[DigitalToday intern reporter Kyung-min Hong (홍경민)] AI chip design company Cerebras put the 1 trillion-parameter open-weight model Kimi K2.6 into an inference service for enterprise customers and achieved what it called the world’s fastest speed of 981 tokens per second.
On May 19 (local time), Cerebras and blockchain outlet Cryptopolitan said the service set records simultaneously in speed, performance and model scale, signaling a shift in the agentic coding landscape.
Cerebras is pushing ahead with an initial public offering and is rapidly building its presence. Its filing shows 2025 revenue of $510 million, up 76 percent from a year earlier, and net profit of $238 million, marking a return to profitability.
It also signed a long-term computing contract worth $20 billion with OpenAI in January through 2028. In March, it signed a deal with Amazon Web Services to deploy Cerebras systems in its data centers.
Cerebras’ standout inference speed is behind its selection by those companies. AI benchmarking group Artificial Analysis measured Cerebras’ K2.6 inference speed at 981 tokens per second. That is 6.7 times faster than the second-fastest GPU-based cloud and 23 times faster than the median among inference services.
The gap to completing an actual response is even more dramatic than raw output speed. For a 10,000-token input, Cerebras took 5.6 seconds to complete a 500-token output, while the official Kimi endpoint took 163.7 seconds. That is a 29-fold difference based on time to reach the final answer.

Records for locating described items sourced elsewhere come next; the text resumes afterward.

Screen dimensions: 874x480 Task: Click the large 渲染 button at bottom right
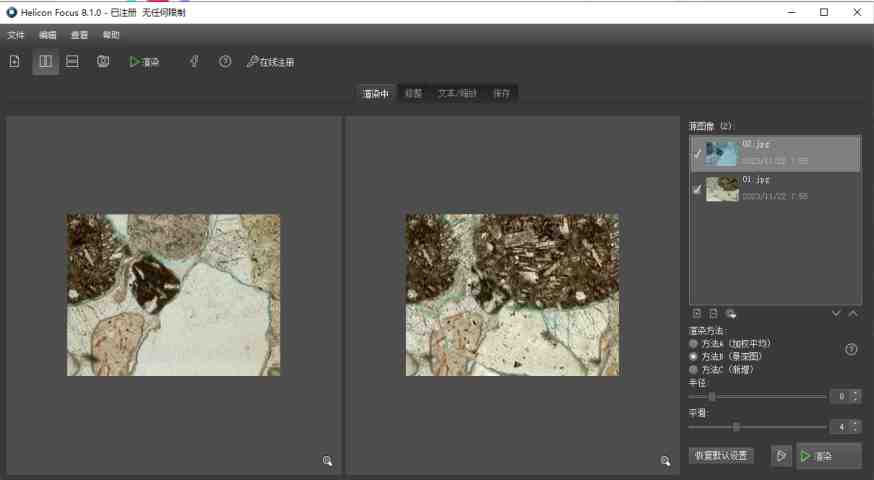[x=828, y=456]
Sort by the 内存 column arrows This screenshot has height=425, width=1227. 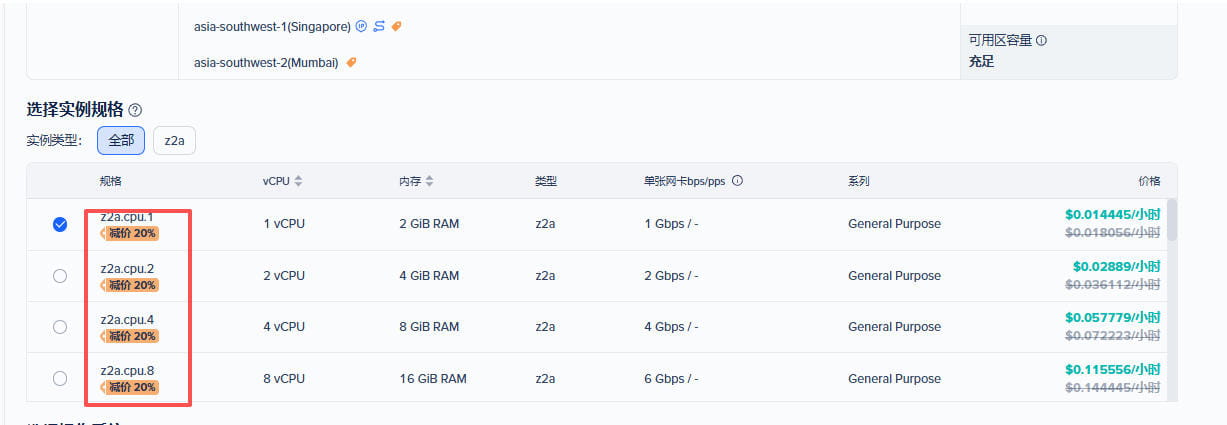click(429, 182)
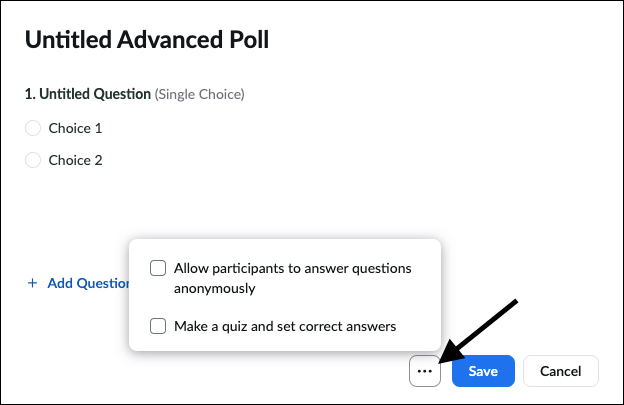Click the Untitled Advanced Poll title
The width and height of the screenshot is (624, 405).
(146, 40)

That speed is supported by K2.6’s model quality. K2.6 is rated as the top open-weight model in coding and agentic tasks. It scored 58.6 on SWE-bench Pro, beating Claude Opus 4.6, and shows performance comparable to GPT-5.4. The performance goes beyond simple code generation, covering full-stack workflows from frontend design to authentication, database handling and long-running agent execution.
Cerebras’ proprietary hardware architecture made that performance possible. Cerebras implemented it with a CS-3 cluster based on its Wafer Scale Engine (WSE). It stores K2.6’s original 4-bit weights while performing computation in 16-bit floating point, with weights distributed across multiple wafers. Inter-wafer communication runs on an on-wafer network fabric with more than 200 times the bandwidth of NVLink NVL72, and custom kernels combined with speculative decoding lifted final speed.
The implications of speed go beyond numbers to changes in development itself. Agentic coding is currently the highest-value use case for LLMs and the most speed-sensitive workload. At speeds approaching 1,000 tokens per second, developers can build in real time instead of repeating cycles of waiting and reviewing, and can reduce inefficiency from switching among multiple agents running in parallel.
Cerebras is currently running K2.6 as a trial service for enterprise customers. With inference speed emerging as a core competitive edge in agentic AI, attention is on whether the existing GPU-centered inference market will be shaken.